Sélectionné pour vous :  Sortie "polémique" de Sidya Touré : "C'est une peine perdue d'avance", dixit Fodé Baldé

Mystérieux grondements souterrains à Sillorbhè (Popodara) : une mission préfectorale sur le terrain pour rassurer

Depuis plusieurs jours, la quiétude des habitants du district de Sillorbhè, situé dans la commune rurale de Popodara (préfecture de Labé), est troublée par d’inquiétants grondements souterrains. Face à la psychose grandissante, une mission conjointe des autorités préfectorales s’est rendue sur place pour tenter de percer ce mystère géologique et apaiser les esprits.

Ce sont des bruits sourds et étranges, comparables à des coups de marteau frappés contre un mur, qui ont réveillé ou inquiété de nombreux citoyens du secteur Belly Sillorbhè depuis le début du mois de mars. Le phénomène a pris une telle ampleur que les autorités locales ont jugé urgent d’agir.
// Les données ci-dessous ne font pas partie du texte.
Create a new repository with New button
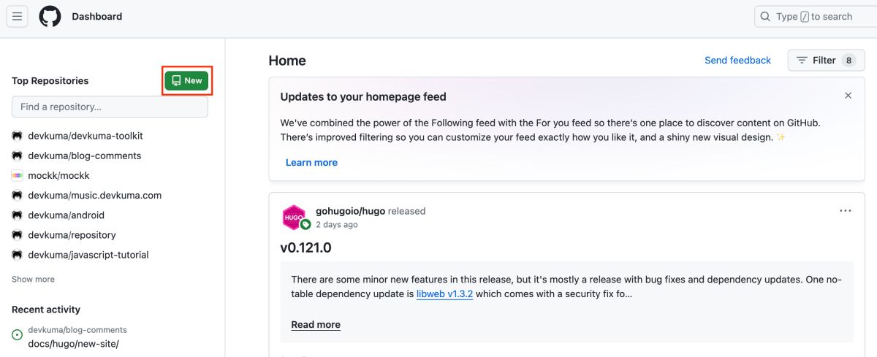The width and height of the screenshot is (877, 357). 186,81
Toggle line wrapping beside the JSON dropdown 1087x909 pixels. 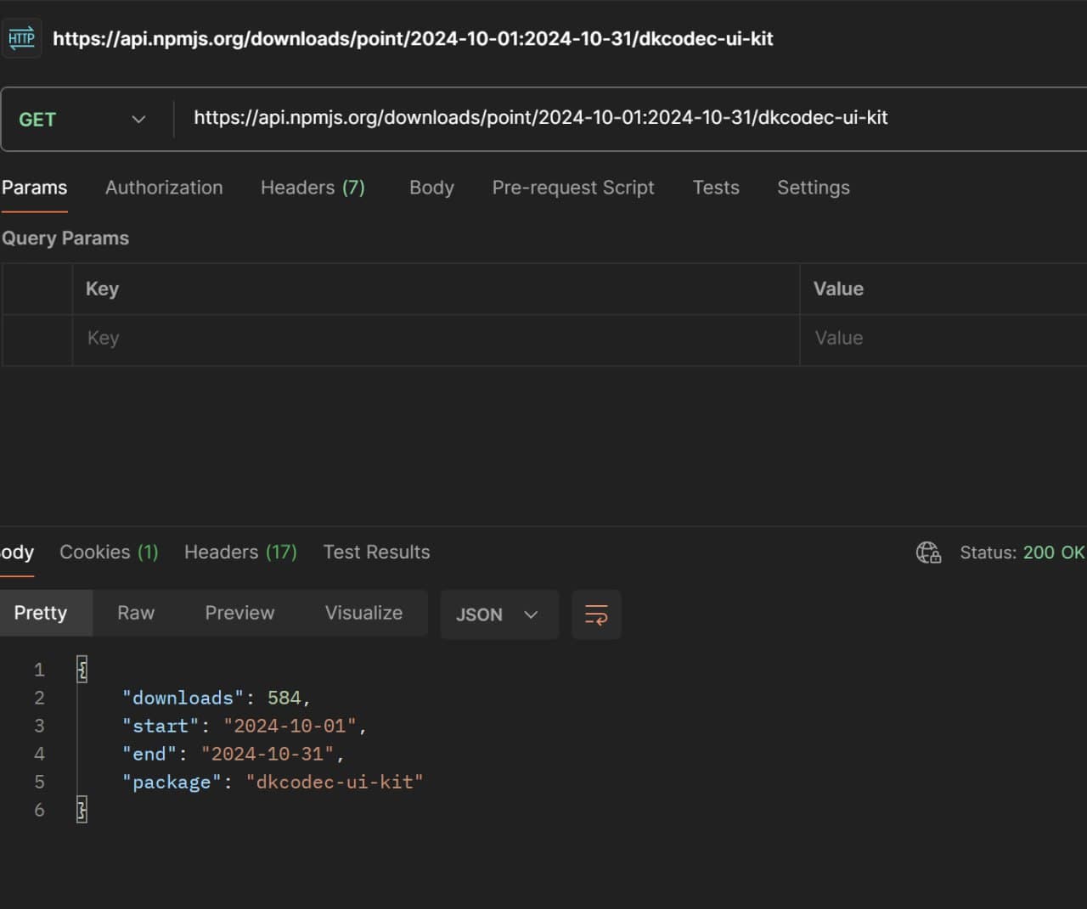(x=596, y=614)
C’est ainsi que ce mardi 10 mars 2026, une délégation conduite par le préfet de Labé, le contrôleur général de police Mohamed Cheick Keïta, et composée des services préfectoraux de l’environnement, des mines ainsi que des agents de sécurité, s’est rendue dans le district.

Interrogé ce mercredi 11 mars 2026, Thierno Souleymane Sintaly Bah, directeur préfectoral des mines, de la géologie et de l’exploitation artisanale de Labé, est revenu sur les objectifs et les premières conclusions de cette visite de terrain.

« Nous avons reçu un courrier des autorités sous-préfectorales de Popodara rapportant que des citoyens de Belly Sillorbhè entendent des bruits étranges. C’est comme si vous vous serviez d’un marteau pour taper les murs, et certains bruits proviennent de la terre. Hier, en compagnie du préfet, nous avons décidé de nous rendre sur place », a-t-il expliqué.

Sur place, la mission a écouté attentivement les témoignages des riverains. « Certains ont soutenu qu’ils ont commencé à entendre ces bruits depuis le mardi 2 mars 2026 aux environs de 2 heures du matin », précise le directeur.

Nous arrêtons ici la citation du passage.